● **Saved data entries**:
================================
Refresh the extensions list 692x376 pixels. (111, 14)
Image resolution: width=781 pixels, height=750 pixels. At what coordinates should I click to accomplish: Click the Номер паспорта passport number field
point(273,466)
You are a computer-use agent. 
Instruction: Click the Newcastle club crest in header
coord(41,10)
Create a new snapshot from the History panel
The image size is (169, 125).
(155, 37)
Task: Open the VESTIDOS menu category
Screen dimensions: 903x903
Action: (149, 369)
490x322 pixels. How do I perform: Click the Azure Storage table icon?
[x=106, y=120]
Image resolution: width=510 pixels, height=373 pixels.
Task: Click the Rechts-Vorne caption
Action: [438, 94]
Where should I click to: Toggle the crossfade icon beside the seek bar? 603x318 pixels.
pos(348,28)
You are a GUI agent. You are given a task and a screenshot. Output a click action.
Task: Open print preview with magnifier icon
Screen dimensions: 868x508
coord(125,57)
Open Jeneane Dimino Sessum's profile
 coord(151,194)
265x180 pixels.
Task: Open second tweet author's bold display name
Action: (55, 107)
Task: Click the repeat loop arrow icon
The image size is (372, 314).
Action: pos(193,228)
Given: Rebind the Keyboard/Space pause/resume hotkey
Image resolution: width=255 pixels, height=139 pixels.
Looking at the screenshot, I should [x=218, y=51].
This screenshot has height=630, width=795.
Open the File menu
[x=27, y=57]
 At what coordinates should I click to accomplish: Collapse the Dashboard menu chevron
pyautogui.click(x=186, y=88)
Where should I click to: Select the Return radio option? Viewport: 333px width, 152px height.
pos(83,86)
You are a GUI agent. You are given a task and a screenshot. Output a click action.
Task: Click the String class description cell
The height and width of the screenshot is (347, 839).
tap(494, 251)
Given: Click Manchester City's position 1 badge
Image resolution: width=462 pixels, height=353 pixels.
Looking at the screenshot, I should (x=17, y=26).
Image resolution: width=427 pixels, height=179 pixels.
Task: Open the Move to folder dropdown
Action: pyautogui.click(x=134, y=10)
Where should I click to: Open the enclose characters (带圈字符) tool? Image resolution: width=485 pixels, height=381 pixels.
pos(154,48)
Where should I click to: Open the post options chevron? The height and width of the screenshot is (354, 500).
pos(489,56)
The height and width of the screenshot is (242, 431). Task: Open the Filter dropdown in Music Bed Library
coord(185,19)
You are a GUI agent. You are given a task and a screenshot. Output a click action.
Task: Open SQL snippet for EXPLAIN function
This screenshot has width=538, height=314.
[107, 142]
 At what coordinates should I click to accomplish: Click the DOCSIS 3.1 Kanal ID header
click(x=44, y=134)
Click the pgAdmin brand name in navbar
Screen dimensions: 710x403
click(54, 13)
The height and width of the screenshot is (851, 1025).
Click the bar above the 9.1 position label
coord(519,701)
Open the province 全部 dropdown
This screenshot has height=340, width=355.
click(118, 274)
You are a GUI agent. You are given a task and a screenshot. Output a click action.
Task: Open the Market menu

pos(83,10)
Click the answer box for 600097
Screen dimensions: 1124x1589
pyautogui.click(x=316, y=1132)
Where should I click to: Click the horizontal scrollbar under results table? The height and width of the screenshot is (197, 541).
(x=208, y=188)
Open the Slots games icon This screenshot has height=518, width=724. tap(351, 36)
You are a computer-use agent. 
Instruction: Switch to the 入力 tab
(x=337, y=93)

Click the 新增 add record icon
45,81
================================
● **WORK REQUEST**: Your response should hold only an exact copy of the lines above, from the one containing "Instruction: Switch to the 入力 tab" through the end of the entries.

● **SOLUTION**:
Instruction: Switch to the 入力 tab
(x=337, y=93)

Click the 新增 add record icon
45,81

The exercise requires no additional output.